Tetapi dengan tentara jika mereka jujur dan rasional, maukah benar-benar diajak berperang jika memang bukan tuntutan profesi? Dengan sekarang yang berprofesipun dimiliter bukankah juga belum tentu mereka menghendaki perang?
Inilah yang terkadang menjadi rancu orang-orang sipil non militer diproyeksikan sebagai cadangan pasukan Negara. Beberapa pihak masyarakat sipil memang berpandangan: disinyalir tetap akan mengundang masalah hak asasi manusia (HAM) meskipun itu hanya para mahasiswa yang mengikutinya.
Belum dengan status atau arogansi yang akan ditimbulkan warga Negara sipil itu sendiri jika memang dibekali kartu anggota dan sebagainya jika nantinya program komponen cadangan pertahanan Negara sejenis militerisme tersebut benar-benar terealisasi.
Bukan apa, sesama aparatur Negara yang sah saja terkadang bertikai di jalan merasa yang paling tinggi posisinya dan mentang-mentang ada dan bagian aparatur tersebut.
Apakah tidak mungkin ketika banyak orang dididik secara militer tidak akan menimbulkan kekacauan berikutnya disebabkan arogansi di masyarakat?
Merasa bahwa mereka keras dan layak dihormati seperti ormas layaknya preman nantinya mengatasnamakan komponen pasukan candangan Negara?
Bukankah saat ini banyak ormas berlatar belakang sipil tanpa didikian militer saja keras kepada masyarakat, apa lagi nanti merasa sudah dididik oleh militer?
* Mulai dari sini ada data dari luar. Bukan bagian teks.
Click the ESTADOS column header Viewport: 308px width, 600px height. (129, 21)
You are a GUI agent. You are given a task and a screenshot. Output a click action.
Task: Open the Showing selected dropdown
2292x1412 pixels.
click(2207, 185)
Komponen cadangan: Saat ada Perang Juga Tidak Berguna
"Program Kemenhan pasukan cadangan pertahanan Negara: Pemerintah memang berdalih program itu tidak wajib diikuti dan bukan militerisasi. Tetapi nyatanya ada target merekrut 25 ribu mahasiswa, fungsinya sesuai Undang-undang mendukung TNI".